- _INSTRUCTIONS FOR THE TASK_: Please set down only the lines from the one containing "The width and" through the end of the entries below, exactly, minus any pictures.

- _MATERIALS PROVIDED_:

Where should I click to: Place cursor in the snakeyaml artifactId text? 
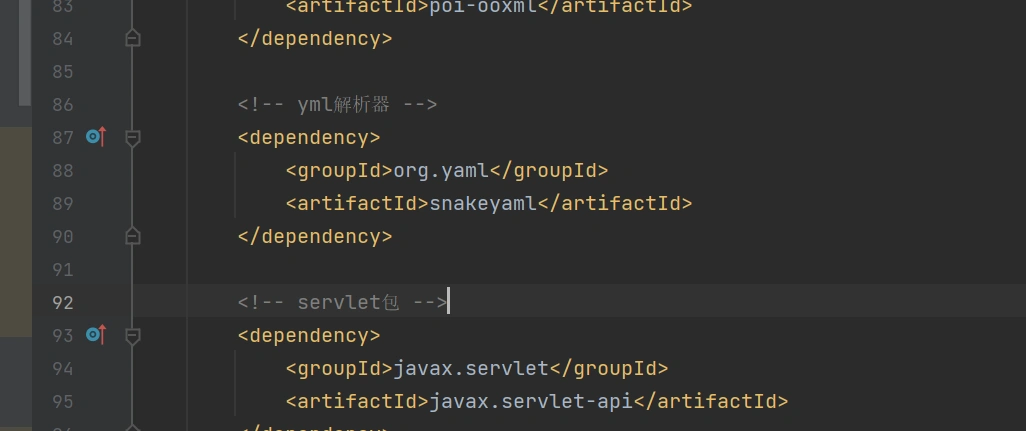(483, 204)
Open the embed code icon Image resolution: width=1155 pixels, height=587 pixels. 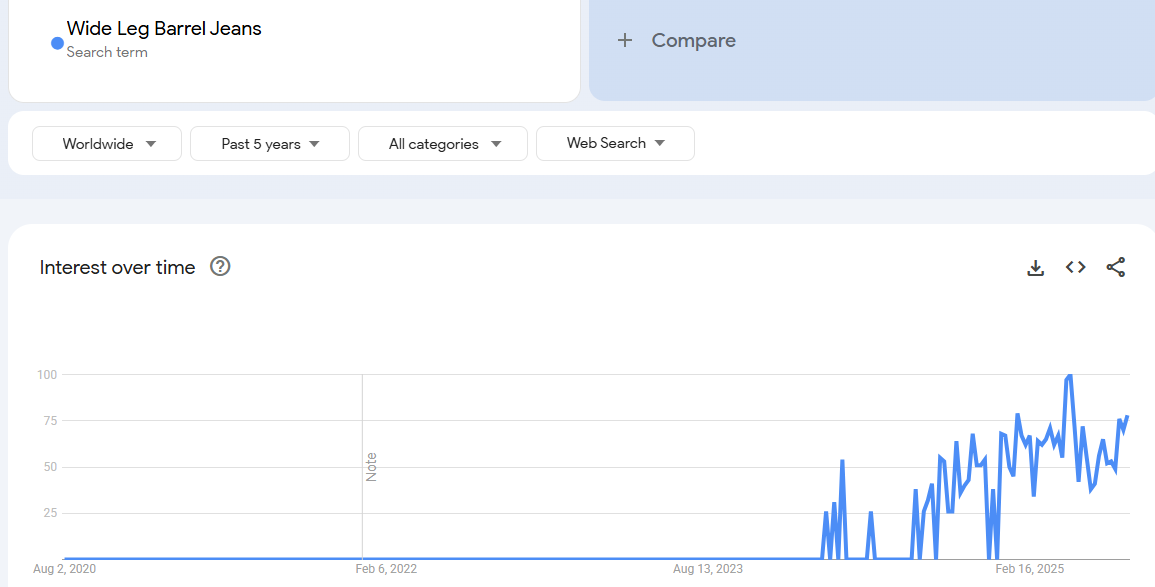click(1076, 267)
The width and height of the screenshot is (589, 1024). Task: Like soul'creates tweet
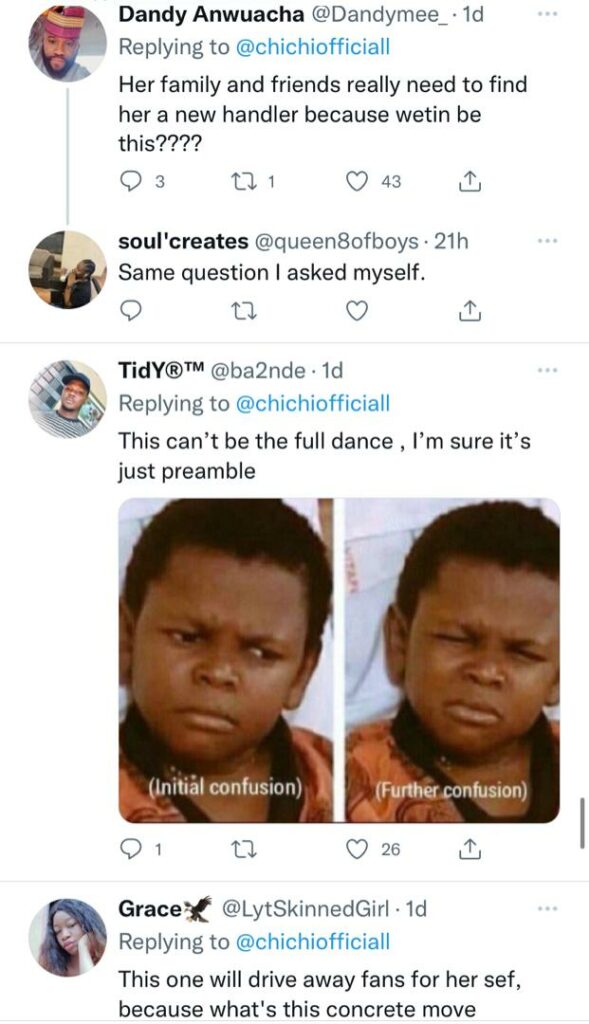pyautogui.click(x=357, y=312)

- _TASK OUTPUT_:
The width and height of the screenshot is (589, 1024). Task: Like soul'creates tweet
pyautogui.click(x=357, y=312)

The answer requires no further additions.